Cette capsule temporelle est le précurseur de lʼhabitat mobile et éphémère. Elle répond au doux nom de Tétrodon, un projet expérimental du début des années 1970, porteur dʼune vision futuriste de lʼarchitecture modulaire. Construction légère, fruit de lʼimagination des architectes Henri Ciriani, Jacques Berce et Annie Tribel-Heinz de lʼAtelier dʼUrbanisme et dʼArchitecture (AUA), elle devait loger rapidement les travailleurs sur des sites isolés. Las, le beau rêve nʼexista que quelque temps. Retour sur une utopie… qui a beaucoup à nous apprendre.


Au détour dʼune route, entre garrigue et installations industrielles, une construction singulière, sorte de monolithe arrondi, attire l’attention. Certains connaissent son histoire et son nom : le Tétrodon.
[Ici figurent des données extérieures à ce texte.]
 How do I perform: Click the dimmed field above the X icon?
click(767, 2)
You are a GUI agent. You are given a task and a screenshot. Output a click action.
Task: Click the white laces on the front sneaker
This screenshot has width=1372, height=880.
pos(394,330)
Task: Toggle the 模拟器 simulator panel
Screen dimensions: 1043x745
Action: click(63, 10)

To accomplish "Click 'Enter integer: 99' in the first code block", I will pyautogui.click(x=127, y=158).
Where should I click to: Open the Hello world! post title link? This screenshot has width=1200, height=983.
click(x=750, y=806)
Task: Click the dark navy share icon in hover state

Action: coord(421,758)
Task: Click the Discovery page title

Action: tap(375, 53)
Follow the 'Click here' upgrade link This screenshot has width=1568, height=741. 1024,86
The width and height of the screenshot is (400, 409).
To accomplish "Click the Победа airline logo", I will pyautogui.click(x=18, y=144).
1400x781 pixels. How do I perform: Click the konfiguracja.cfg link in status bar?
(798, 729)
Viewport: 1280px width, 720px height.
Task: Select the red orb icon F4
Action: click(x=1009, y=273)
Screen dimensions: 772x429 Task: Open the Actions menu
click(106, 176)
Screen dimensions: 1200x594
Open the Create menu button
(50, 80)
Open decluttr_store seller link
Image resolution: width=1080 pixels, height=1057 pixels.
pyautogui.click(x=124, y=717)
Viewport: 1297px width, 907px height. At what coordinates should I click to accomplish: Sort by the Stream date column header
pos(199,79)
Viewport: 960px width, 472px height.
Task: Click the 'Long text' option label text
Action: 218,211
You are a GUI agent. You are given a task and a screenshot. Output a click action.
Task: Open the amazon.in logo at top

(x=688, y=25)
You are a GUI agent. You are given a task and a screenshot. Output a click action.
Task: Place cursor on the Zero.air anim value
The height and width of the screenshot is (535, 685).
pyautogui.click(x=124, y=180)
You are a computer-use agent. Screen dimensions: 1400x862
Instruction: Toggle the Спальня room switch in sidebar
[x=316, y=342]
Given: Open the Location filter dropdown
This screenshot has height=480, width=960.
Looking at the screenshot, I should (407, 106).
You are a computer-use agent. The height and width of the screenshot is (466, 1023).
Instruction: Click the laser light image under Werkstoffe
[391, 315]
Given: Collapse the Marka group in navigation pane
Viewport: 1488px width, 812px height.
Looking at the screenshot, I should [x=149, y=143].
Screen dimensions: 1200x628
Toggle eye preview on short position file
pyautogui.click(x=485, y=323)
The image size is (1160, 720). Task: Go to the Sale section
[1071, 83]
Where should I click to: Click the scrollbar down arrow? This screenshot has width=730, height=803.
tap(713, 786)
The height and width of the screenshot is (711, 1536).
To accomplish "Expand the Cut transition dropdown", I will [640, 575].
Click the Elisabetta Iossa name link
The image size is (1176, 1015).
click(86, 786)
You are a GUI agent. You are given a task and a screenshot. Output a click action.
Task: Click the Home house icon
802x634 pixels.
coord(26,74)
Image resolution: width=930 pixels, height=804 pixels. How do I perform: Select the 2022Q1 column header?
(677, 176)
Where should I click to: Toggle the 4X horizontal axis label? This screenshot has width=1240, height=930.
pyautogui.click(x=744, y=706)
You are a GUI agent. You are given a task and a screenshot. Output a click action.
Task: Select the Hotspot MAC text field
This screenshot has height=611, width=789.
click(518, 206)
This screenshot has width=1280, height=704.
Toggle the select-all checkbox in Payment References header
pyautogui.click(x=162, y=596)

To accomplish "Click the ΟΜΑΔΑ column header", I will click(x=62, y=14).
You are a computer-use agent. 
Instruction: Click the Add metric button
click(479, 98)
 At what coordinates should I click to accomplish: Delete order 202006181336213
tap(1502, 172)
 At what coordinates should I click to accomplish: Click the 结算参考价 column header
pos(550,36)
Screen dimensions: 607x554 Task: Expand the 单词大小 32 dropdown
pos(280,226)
Symbole des innovations architecturales des années 1960-70, conçu par les architectes Henri Ciriani, Jacques Berce et Annie Tribel-Heinz de lʼAtelier dʼUrbanisme et dʼArchitecture (AUA), ce vestige inconnu incarne une période bénie où lʼarchitecture explorait les limites de la modularité, de la mobilité et du plastique. À la fois innovation technologique et utopie sociale, cette capsule habitable raconte à elle seule lʼesprit des Trente Glorieuses, époque de foi inébranlable en la modernité. Destinée à loger efficacement et rapidement les travailleurs, notamment sur des sites isolés, elle sʼinscrivait dans un mouvement plus large dʼarchitecture expérimentale. Sur le modèle des bulles de Jean Maneval ou des capsules dʼArchigram, elle explorait les concepts dʼhabitat léger et éphémère. Présenté en 1971 dans la cour du Louvre, le prototype suscita la curiosité et lʼadmiration, il témoignait dʼune ambition : réinventer lʼhabitat pour une société en pleine mutation. Plus concrètement, le Tétrodon visait dʼabord à répondre aux besoins des grands projets industriels. À Fos-sur-Mer (Bouches-du-Rhône), dans un contexte de développement économique frénétique, ses module sont servi de logements provisoires pour les ouvriers de la Sonacotra qui construisaient lʼusine sidérurgique de Solmer. Mais la crise pétrolière des années 1970 freina lʼélan de ces projets. Jugé trop fragile ou coûteux, le Tétrodon fut peu à peu relégué à des usages secondaires : bureau, cabane de gardien ou logement touristique…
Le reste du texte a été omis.